France : que faire en cas de chute du gouvernement
Le gouvernement français fait face à deux motions de censures, dont l'issue devrait être connue mercredi soir. Si le RN votait la censure déposée par le bloc de gauche contre le gouvernement Barnier, le président Macron devrait nommer un nouveau chef du gouvernement, qui ne disposerait pas d'une majorité stable. La presse européenne porte des regards inquiets sur le pays.

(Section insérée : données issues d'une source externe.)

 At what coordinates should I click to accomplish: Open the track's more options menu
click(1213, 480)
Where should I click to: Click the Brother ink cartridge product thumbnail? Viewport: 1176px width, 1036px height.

Prendre la mesure de la gravité de la situation
Macron n'est pas le seul responsable de tous les maux, juge Niklas Záboji, correspondant économique de Frankfurter Allgemeine Zeitung à Paris :
«C'est l'ensemble des élites politiques qui doivent se demander si elles ont bien pris la mesure de la gravité de la situation. La France est actuellement le pays le plus endetté d'Europe, elle doit faire des économies pour conserver une certaine marge de manœuvre dans son budget et ne pas galvauder la confiance déjà entamée des agences de notation et des marchés obligataires. On ne compte plus les indicateurs qui sont dans le rouge. Dans les mois à venir, la France, déboussolée, sera encore plus restreinte dans sa capacité d'action qu'elle ne l'était déjà. C'est de mauvais augure pour l'Europe, qui devrait concentrer toutes ses ressources pour faire face aux défis internationaux qui l'attendent.»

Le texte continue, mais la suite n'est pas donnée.